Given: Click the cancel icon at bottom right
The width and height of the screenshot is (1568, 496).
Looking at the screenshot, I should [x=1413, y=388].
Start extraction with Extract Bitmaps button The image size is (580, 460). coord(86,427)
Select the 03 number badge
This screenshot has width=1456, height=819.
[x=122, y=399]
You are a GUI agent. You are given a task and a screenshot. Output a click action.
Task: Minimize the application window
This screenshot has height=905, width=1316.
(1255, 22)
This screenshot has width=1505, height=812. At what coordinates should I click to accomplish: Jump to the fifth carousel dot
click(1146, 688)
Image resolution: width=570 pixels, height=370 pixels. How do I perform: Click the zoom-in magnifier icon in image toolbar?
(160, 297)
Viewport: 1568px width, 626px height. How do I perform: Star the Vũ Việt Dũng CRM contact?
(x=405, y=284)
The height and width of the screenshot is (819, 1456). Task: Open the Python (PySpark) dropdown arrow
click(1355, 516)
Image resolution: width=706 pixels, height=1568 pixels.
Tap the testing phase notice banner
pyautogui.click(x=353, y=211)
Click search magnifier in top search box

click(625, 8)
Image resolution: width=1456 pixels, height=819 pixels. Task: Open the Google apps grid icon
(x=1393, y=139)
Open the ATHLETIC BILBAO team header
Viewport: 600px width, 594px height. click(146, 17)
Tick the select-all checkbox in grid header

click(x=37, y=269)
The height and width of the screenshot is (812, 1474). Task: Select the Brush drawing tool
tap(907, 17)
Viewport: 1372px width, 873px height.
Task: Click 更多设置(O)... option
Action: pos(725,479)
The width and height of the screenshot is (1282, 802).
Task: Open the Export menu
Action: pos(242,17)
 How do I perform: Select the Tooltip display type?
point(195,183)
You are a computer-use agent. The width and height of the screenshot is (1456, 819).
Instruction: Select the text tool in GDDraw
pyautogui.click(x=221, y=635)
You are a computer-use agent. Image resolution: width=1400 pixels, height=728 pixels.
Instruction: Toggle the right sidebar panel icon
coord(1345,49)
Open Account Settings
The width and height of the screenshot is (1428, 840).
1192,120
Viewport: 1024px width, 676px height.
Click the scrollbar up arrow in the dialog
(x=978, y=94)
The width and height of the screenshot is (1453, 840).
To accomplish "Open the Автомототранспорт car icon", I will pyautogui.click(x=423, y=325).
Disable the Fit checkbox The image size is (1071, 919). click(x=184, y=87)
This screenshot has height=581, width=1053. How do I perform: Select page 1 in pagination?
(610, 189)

■ ■ ■

Required work:
Arrange the entries from the first line through the line containing "[x=122, y=399]", including that line, as a Markdown table with the columns Row and Line. Number each line and leave out any blank lines.

Output of the task:
| Row | Line |
|---|---|
| 1 | Given: Click the cancel icon at bottom right |
| 2 | The width and height of the screenshot is (1568, 496). |
| 3 | Looking at the screenshot, I should [x=1413, y=388]. |
| 4 | Start extraction with Extract Bitmaps button The image size is (580, 460). coord(86,427) |
| 5 | Select the 03 number badge |
| 6 | This screenshot has width=1456, height=819. |
| 7 | [x=122, y=399] |